Le débat reprend de plus belle : Ethereum surperforme, mais Samson Mow parie que les détenteurs d’ETH finiront par revenir au Bitcoin. Pour y voir clair, on regarde les signaux de marché, le ratio ETH/BTC et la dynamique de la liquidité.
Ce que dit Samson Mow, et ce que dit le marché
Samson Mow affirme que les détenteurs d’Ethereum vendront leurs positions quand l’ETH sera assez haut, puis réinjecteront les gains en bitcoin.
L’idée est simple : l’ETH sert de tremplin, le bitcoin reste la destination finale. Le message est frontal, presque programmatique. Le contexte complique toutefois la thèse. Ethereum vient de signer une séquence solide, avec des clôtures hebdomadaires élevées et une reprise de la demande. Le marché ne valide donc pas, pour l’instant, l’idée d’une capitulation imminente.
Autre point clé : la psychologie. À l’approche des sommets historiques, la tentation de vendre augmente. C’est un fait connu, tous actifs confondus. Mais tant que la dynamique emporte les résistances, la pression vendeuse peut être absorbée.

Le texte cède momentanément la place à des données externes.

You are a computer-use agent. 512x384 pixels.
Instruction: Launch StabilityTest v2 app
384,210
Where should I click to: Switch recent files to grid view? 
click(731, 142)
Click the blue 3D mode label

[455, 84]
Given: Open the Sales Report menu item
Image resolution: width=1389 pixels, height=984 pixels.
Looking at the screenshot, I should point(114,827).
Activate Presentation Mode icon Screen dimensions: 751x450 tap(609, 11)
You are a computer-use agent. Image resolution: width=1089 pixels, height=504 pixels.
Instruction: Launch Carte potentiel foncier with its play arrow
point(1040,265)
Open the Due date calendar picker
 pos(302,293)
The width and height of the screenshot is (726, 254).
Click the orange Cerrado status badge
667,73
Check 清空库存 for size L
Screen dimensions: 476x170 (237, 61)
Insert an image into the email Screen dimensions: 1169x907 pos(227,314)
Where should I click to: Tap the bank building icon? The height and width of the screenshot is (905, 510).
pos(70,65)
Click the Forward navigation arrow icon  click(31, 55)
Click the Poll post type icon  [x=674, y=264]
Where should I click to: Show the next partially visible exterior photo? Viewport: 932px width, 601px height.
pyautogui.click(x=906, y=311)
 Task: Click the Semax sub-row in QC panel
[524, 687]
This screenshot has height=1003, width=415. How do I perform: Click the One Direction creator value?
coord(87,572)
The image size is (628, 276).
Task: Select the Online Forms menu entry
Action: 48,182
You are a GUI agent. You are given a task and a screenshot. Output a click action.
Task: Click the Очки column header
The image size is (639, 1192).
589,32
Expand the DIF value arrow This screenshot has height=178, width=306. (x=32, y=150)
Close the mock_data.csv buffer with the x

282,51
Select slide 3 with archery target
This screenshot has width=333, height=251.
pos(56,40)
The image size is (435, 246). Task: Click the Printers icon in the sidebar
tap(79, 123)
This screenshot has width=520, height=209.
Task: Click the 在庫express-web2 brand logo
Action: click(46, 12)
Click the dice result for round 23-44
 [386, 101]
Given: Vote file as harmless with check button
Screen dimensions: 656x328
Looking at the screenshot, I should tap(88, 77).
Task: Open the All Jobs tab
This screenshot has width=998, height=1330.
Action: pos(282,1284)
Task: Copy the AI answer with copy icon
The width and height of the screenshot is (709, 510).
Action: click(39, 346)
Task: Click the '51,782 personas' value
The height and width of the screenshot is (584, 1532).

Le timing fait toute la différence.
ETH/BTC et dominance : deux repères pour lire la rotation
Le ratio ETH/BTC s’est redressé ces dernières semaines. Un signal net : sur la période de 30 jours, Ethereum surperforme le bitcoin. Ce mouvement accompagne souvent un appétit croissant pour le risque au sein du marché crypto.
Attention toutefois à ne pas surinterpréter. Une cassure de ratio ne signifie pas qu’Ethereum prend le leadership structurel. Cela montre surtout où va la performance relative, ici et maintenant. La lecture reste tactique. La dominance du bitcoin, elle, joue le rôle de boussole.
Quand elle recule, les capitaux testent davantage les altcoins, Ethereum en tête. Quand elle remonte, le flux se recentre sur BTC. Suivre ces deux indicateurs ensemble évite les narrations trop rigides : ratio pour la vitesse, dominance pour la gravité.
Ethereum : capitulation ou consolidation ?
Le scénario que défend Mow existe. Si l’ETH échoue plusieurs fois sous ses plus hauts, la lassitude s’installe, les prises de bénéfices s’accélèrent et le capital retourne vers bitcoin. Dans ce cas, le ratio reflue et la dominance de Bitcoin se retend. On parle alors d’un recentrage « risk-off ». Mais un autre chemin reste crédible.
Let me explain what’s happening with ETHBTC.
Most ETH holders have a lot of BTC (ICO/insiders) and they are rotating that BTC into ETH to pump it on new narratives (Ethereum Treasury co’s).
Once they’ve gotten it high enough, they’ll dump their ETH, creating new generational…
— Samson Mow (@Excellion) August 10, 2025
Si l’ETH valide de nouveaux sommets, la mécanique attire des flux additionnels : TVL DeFi en hausse, activité on-chain en renforcement, récits « trésoreries Ethereum » ou « staking liquid » qui s’installent. Le marché prolonge alors la rotation au-delà d’Ethereum vers un panier d’altcoins triés sur le volet.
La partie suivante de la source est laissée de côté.